In an article for Elle published on Wednesday, Futrelle espouses on the dangers of the incel community, writing: “Incels hate women, yes, but they hate themselves nearly as much, and the incel subculture not only encourages both kinds of hatred, but it teaches them that there is no way out. This is what makes the incel subculture so poisonous to everyone it touches.”

"There are consequences for society at large when people steep inside these ideologies, and in ultra hateful ideologies, they go on to commit violence.”

Earlier this year, the SPLC released its annual hate list, including, for the first time ever, two male supremacy groups. Keegan Hankes, a senior research analyst at SPLC, tells Broadly that they started noticing men’s rights communities, including incels, were being used as entry-points leading people into other areas of the far right. “In some of these online communities, you’ve seen how violent the language is, particularly toward women, [including] unveiled calls to rape and commit violent crimes toward women. We see these communities as representing a real danger in terms of walking people into these ideologies that we know condone and inspire violence.”

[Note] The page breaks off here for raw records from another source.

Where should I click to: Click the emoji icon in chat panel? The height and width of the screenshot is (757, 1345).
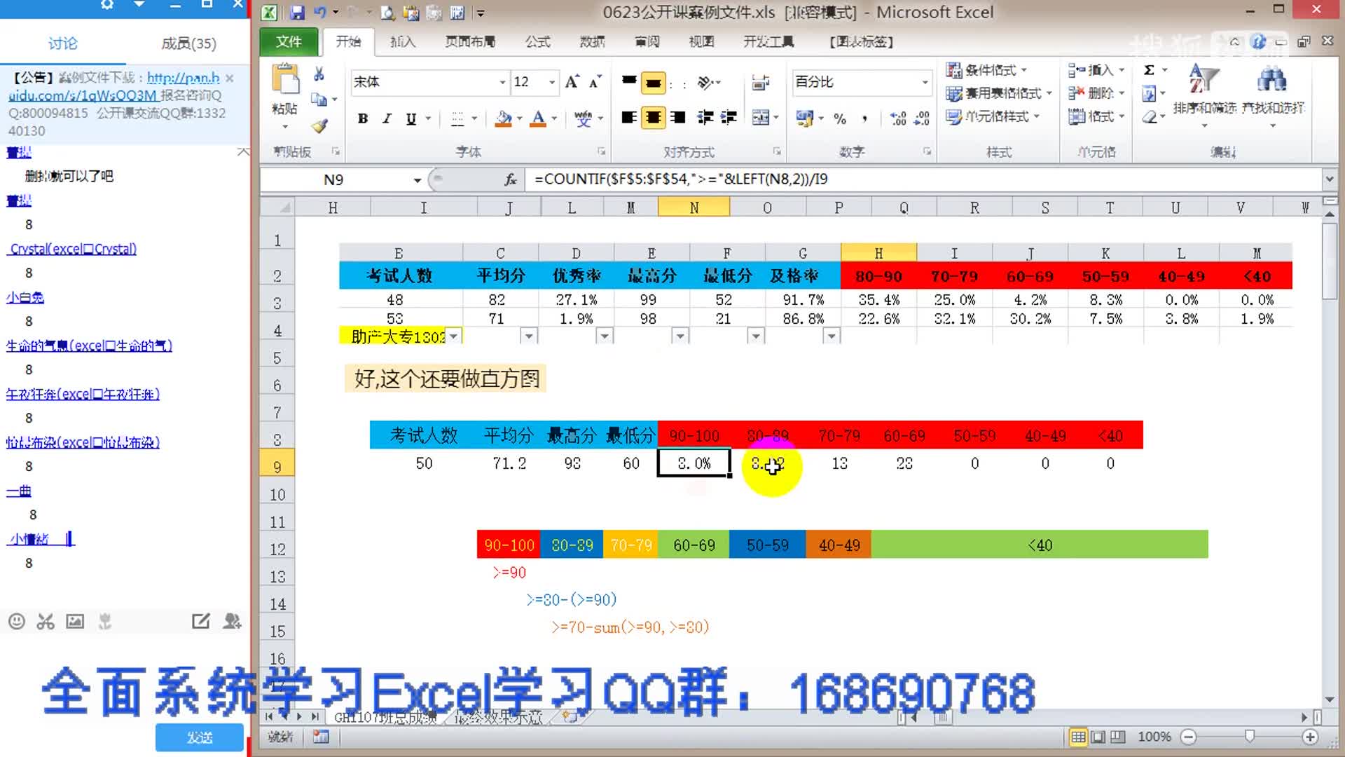pos(17,622)
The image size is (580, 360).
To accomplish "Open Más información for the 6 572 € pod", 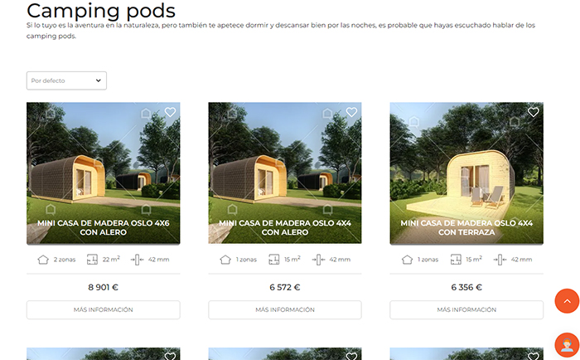I will pos(285,309).
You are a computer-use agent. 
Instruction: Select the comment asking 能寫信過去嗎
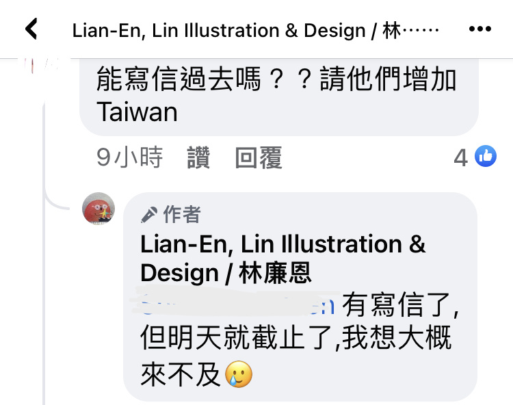point(279,95)
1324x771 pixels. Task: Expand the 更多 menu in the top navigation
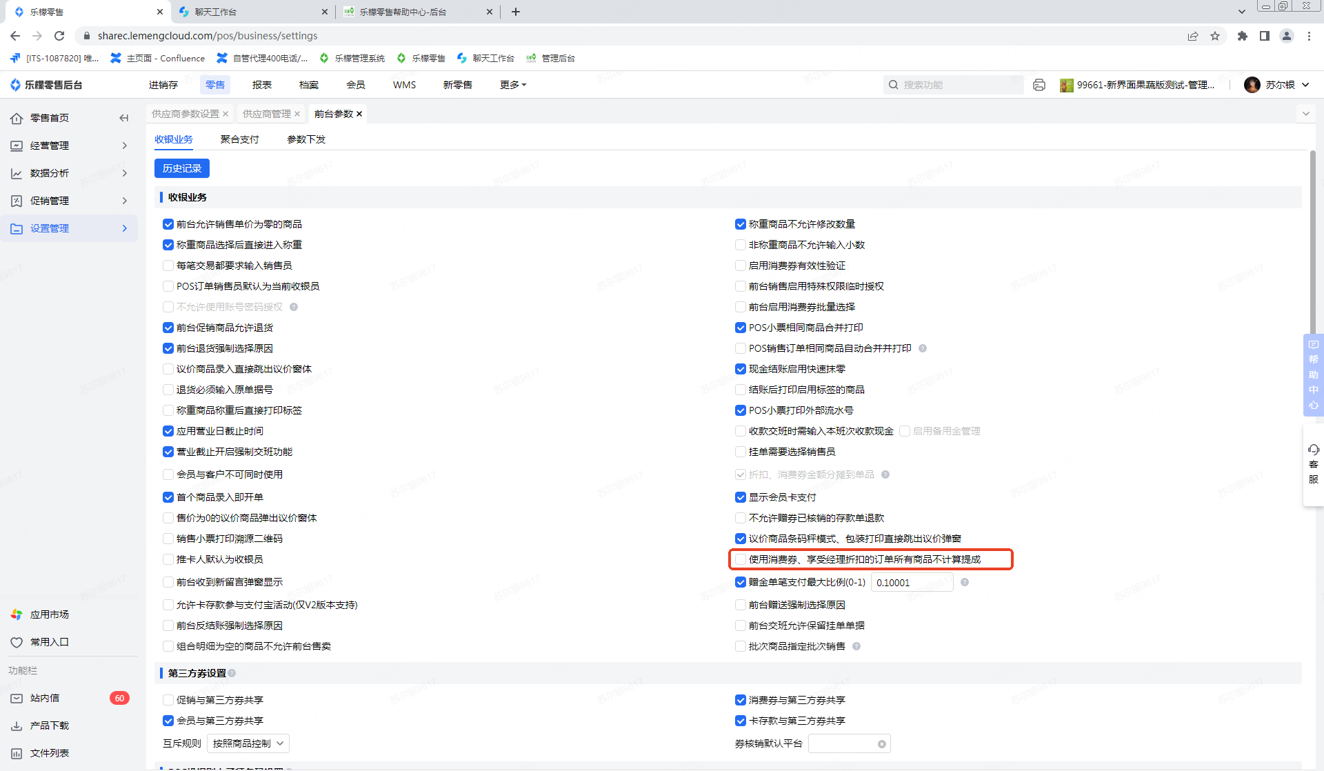pos(512,85)
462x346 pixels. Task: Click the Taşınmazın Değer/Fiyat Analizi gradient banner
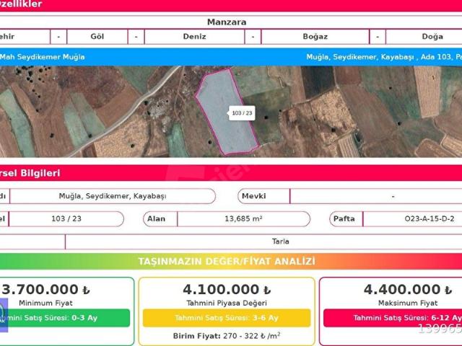coord(227,261)
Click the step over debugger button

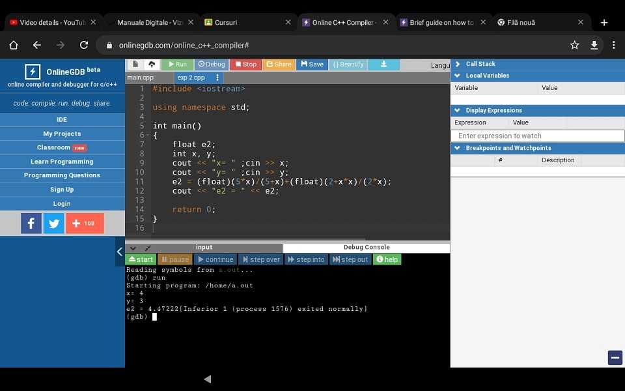pyautogui.click(x=260, y=259)
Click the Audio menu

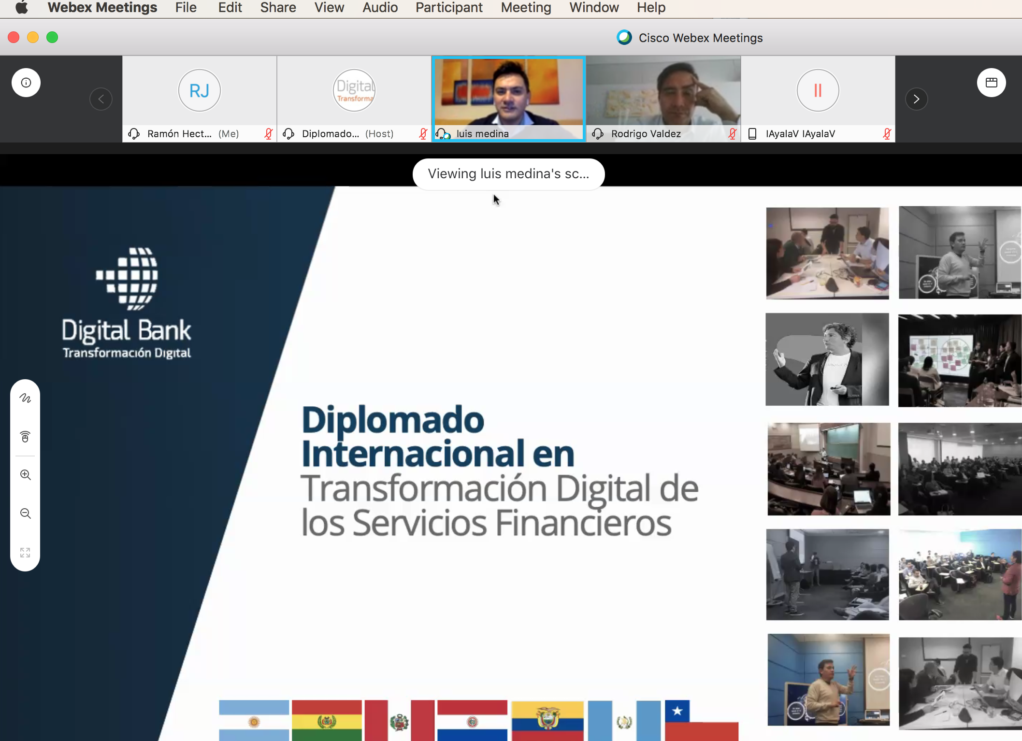point(380,8)
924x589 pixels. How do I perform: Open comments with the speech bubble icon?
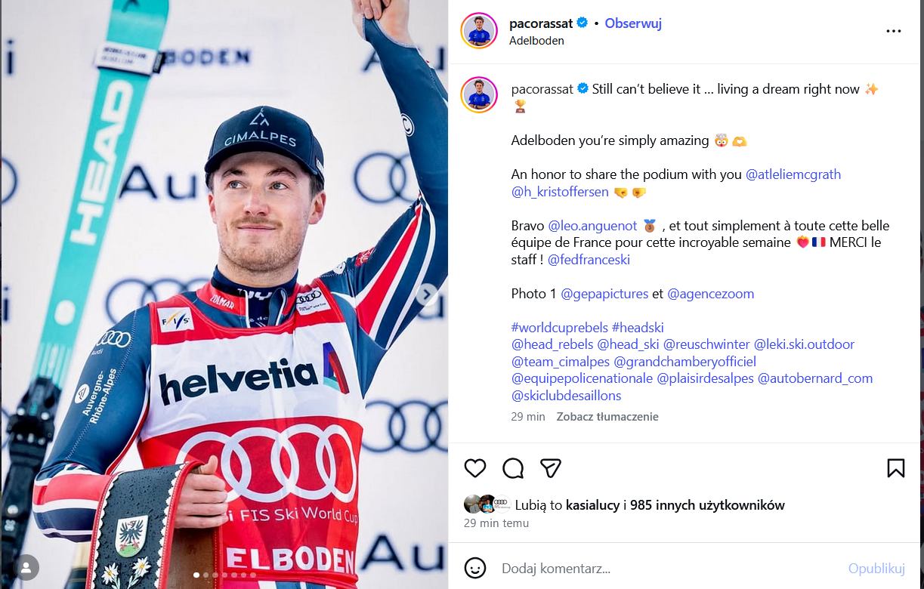[x=513, y=468]
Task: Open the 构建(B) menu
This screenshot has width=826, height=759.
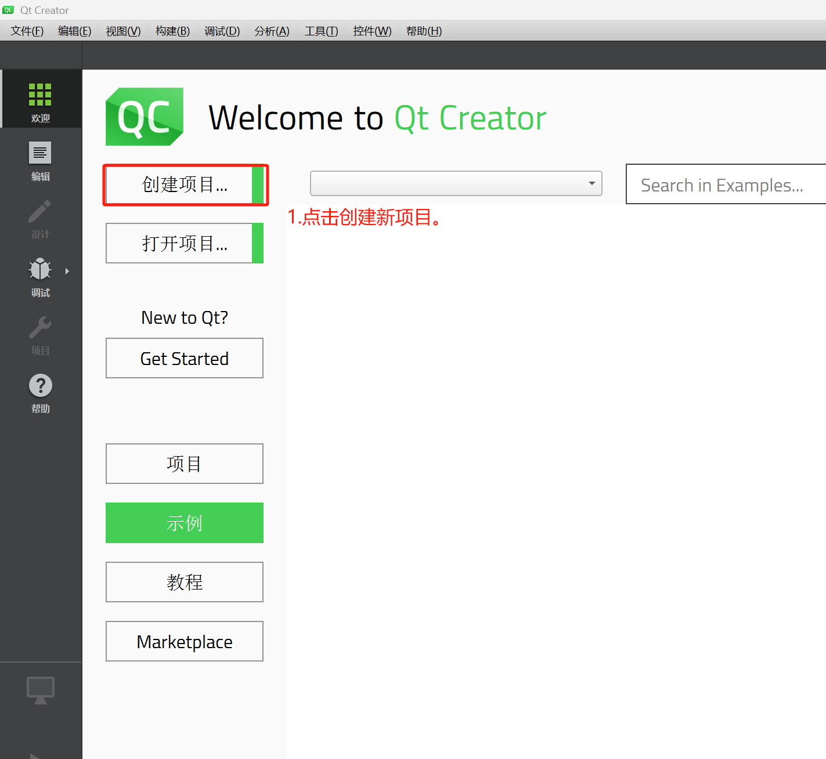Action: click(x=172, y=31)
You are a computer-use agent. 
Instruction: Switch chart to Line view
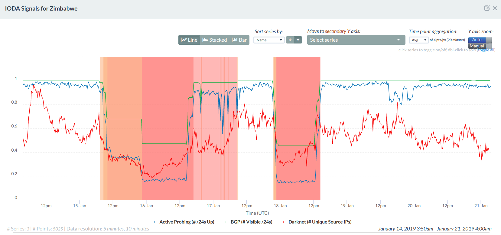[189, 40]
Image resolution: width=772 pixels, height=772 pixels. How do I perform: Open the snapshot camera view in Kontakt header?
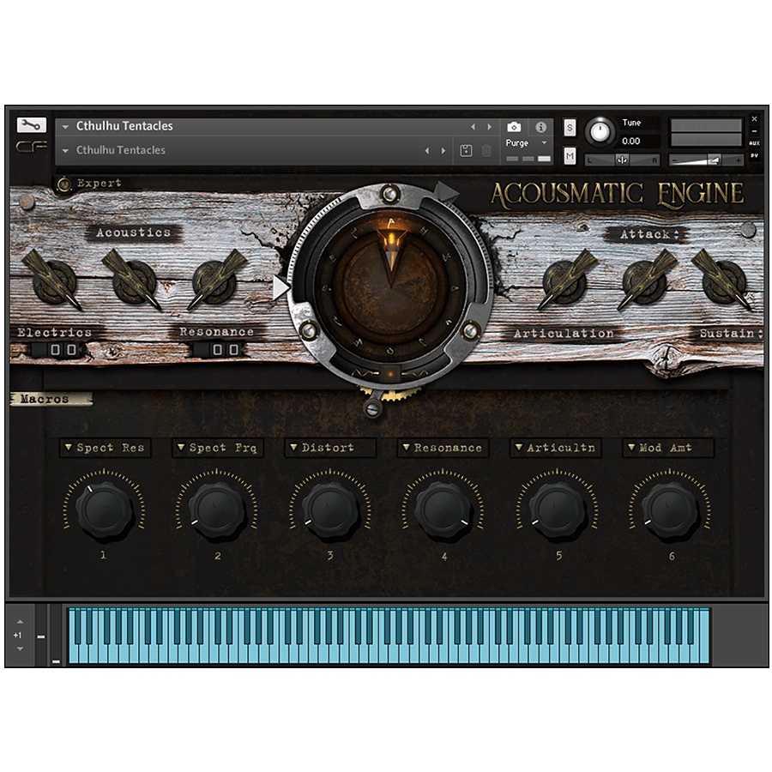(514, 125)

Hankes also points out that Monday’s attack and the subsequent response speaks to something the SPLC talks about a lot: “Speech actually has consequences,” he says. “It’s not just the exercise of free speech and people just posting on the Internet. There are consequences for society at large when people steep inside these ideologies, and in ultra hateful ideologies, they go on to commit violence.”

“What’s so dangerous about some of these male supremacy ideas is a lot of it gets cover under the guise of ‘just PC culture gone too far,’” he continues. “It gets a pass in a way that more aggressive and violent speech toward other protected classes do not get. I think with increased attention and media coverage, it’s going to be really important for people to be very full-throated about how toxic some of these ideas are.”